This invention relates to processes and apparatuses for baking tortilla chips, and particularly to processes and apparatuses that enable a tortilla chip to be baked, while giving it the appearance and taste of having been fried.
Tortilla chips ordinarily are cooked in one of two ways. One conventional way is simply to bake them at relatively low temperature in a gas fired oven. When cooked in this manner, their appearance is relatively uniform and they may have a relatively low fat content. The other conventional way of cooking tortilla chips is to heat them for about one minute in about 275 degrees Fahrenheit in a gas oven having a conveyer whose effective length is about twenty-five feet, and then dropping them into a deep frying oil. While the latter process produces a somewhat less uniform appearance, brown spots or "toast points" sometimes being produced on the chips, their appearance is still essentially uniform and this process results in a chip with a relatively high fat content.

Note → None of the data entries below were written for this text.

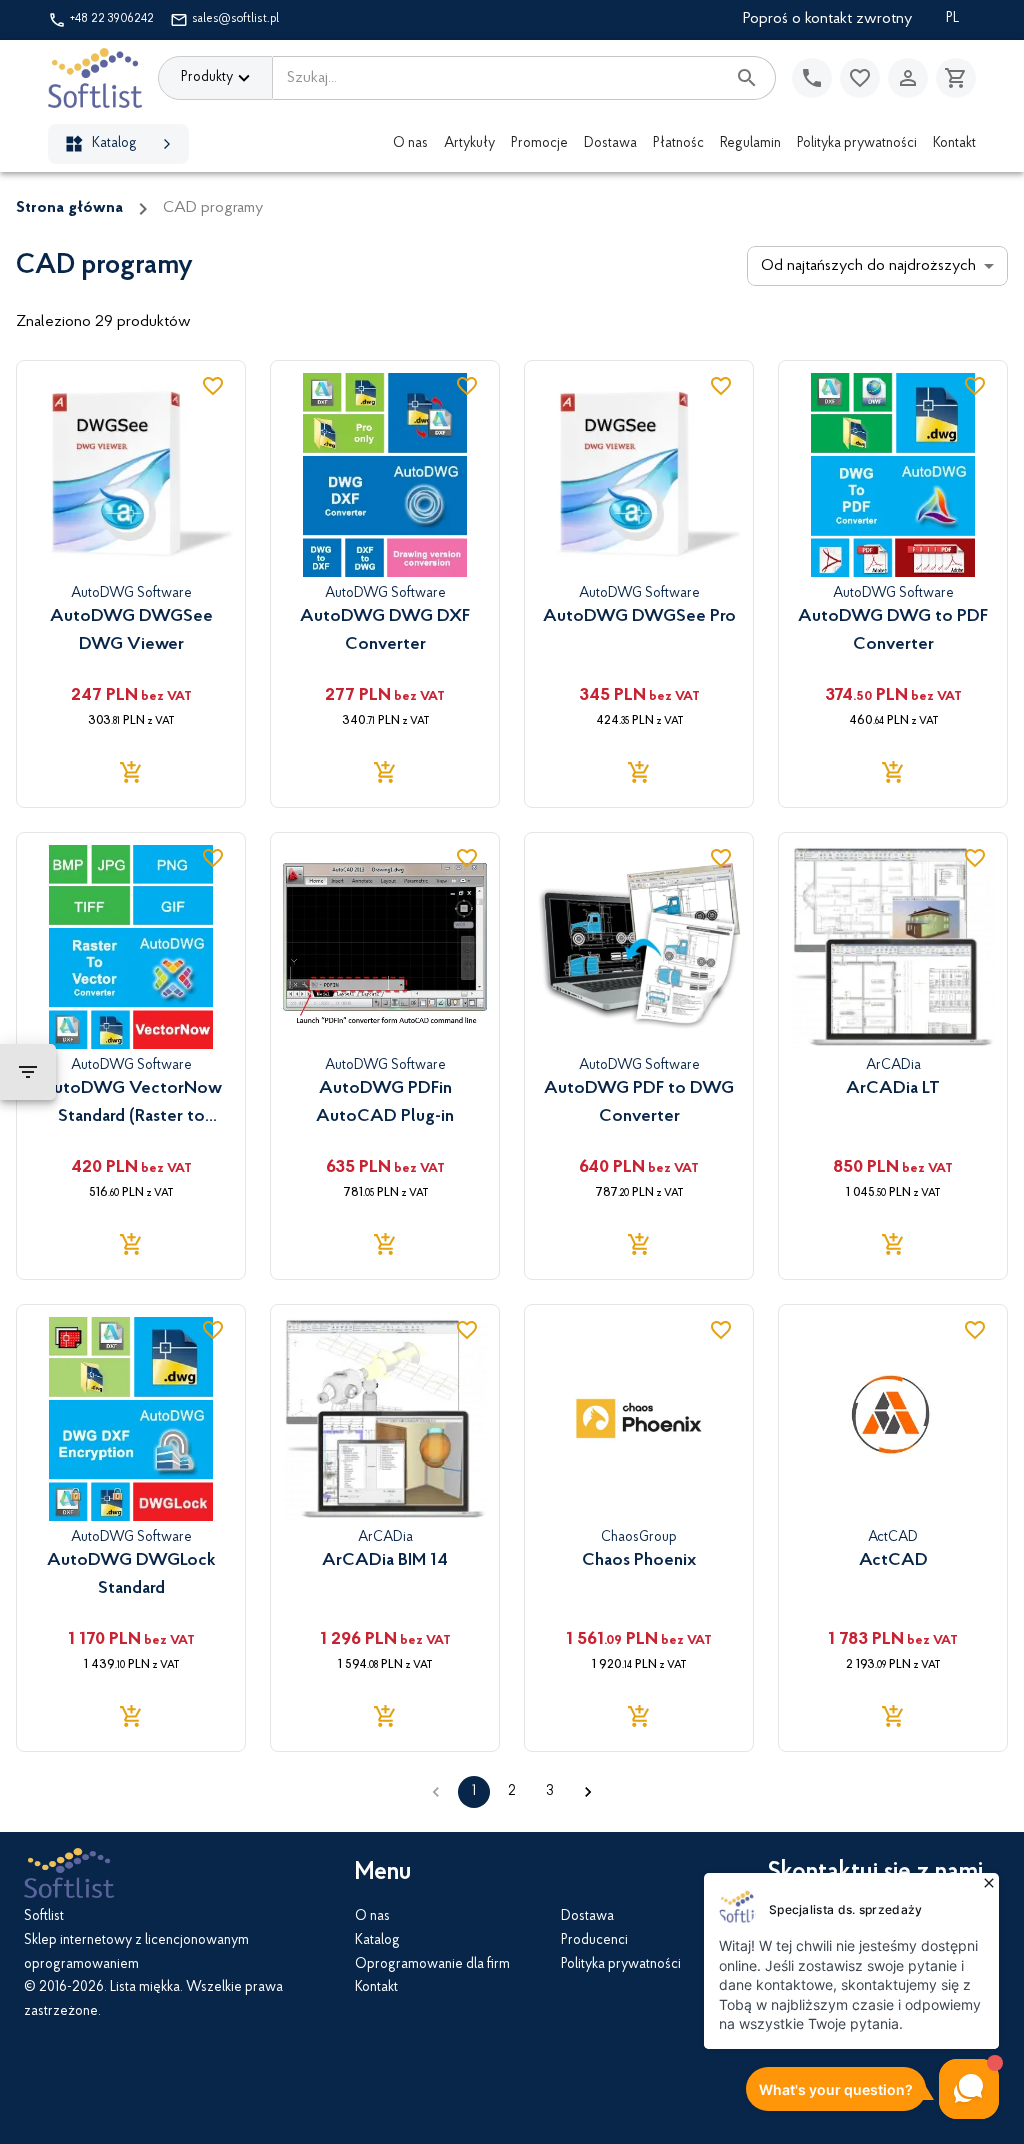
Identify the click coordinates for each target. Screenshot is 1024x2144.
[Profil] (908, 78)
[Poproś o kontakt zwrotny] (812, 78)
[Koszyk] (956, 78)
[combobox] (499, 78)
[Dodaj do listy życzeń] (213, 386)
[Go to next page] (588, 1792)
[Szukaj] (747, 78)
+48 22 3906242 (112, 19)
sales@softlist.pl (235, 19)
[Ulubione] (860, 78)
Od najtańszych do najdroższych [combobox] (868, 266)
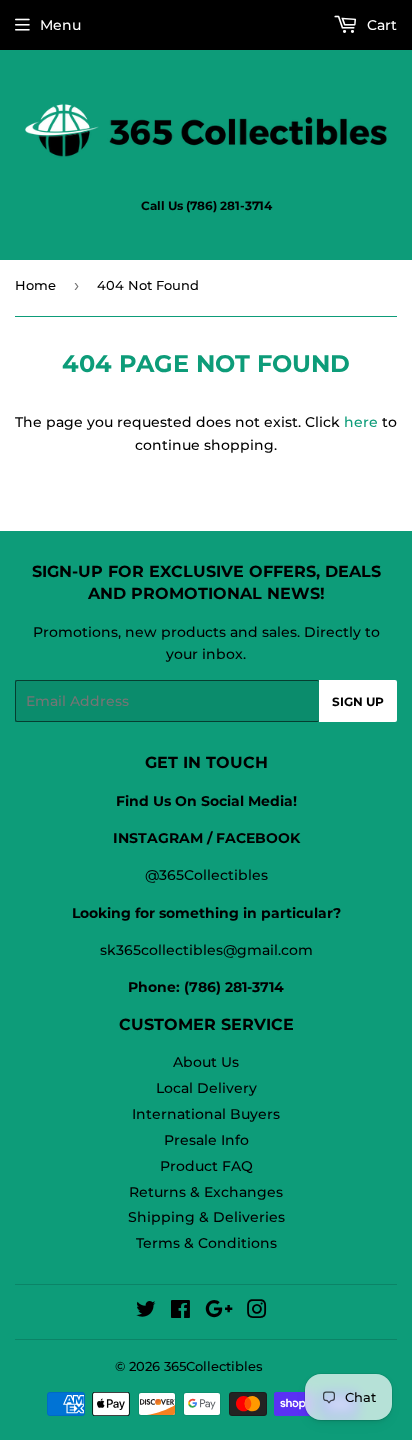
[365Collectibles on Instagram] (257, 1312)
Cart (380, 25)
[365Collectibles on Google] (219, 1312)
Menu (60, 25)
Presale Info (206, 1140)
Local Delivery (206, 1088)
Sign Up (358, 701)
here (361, 422)
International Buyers (206, 1114)
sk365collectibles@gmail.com (206, 950)
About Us (206, 1062)
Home (35, 285)
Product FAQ (206, 1166)
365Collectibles (213, 1366)
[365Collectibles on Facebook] (180, 1312)
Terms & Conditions (206, 1243)
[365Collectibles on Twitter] (146, 1312)
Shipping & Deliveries (206, 1217)
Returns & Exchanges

It is desirable to produce chips with a low fat content, yet which have toast points and which taste like they have been toasted, since these have been found to have appearance and taste characteristics that appeal to consumers. One approach to preparing edible products from a farinaceous dough which are fried or baked, but which have toast points, is described in Wisdom et al. U.S. Pat. No. 4,122,198. That patent describes a process whereby dough formed into a thin layer is selectively or locally toasted to a golden brown or black color without effecting the remaining surface of the dough significantly by contacting the dough with a heated metal object which only touches the intended localized area of the dough, such as a pattern on the periphery of a drum which rolls on the dough as it passes beneath the drum on a conveyer or another drum, or by passing a sheet of dough over a conveyor having upright rod extensions, the tips of which are electrically heated and contact the dough to effect the toasting. However, in that process the dough pieces are preconditioned, either before or after selective toasting, to remove a portion of the moisture, as by use of a heated oven prior to applying the metal object to the chips. While this process produces an advantage over conventional processes, it results in a relatively uniform pattern of toast points, which appears artificial, and requires unnecessary steps and equipment.
It would be desirable to have a process and apparatus for cooking tortilla baked chip products having toast points wherein the toast points appear to be random, so that the chips appear as though they had been fried yet have a low fat content, and which minimize the steps and equipment required to accomplish that result.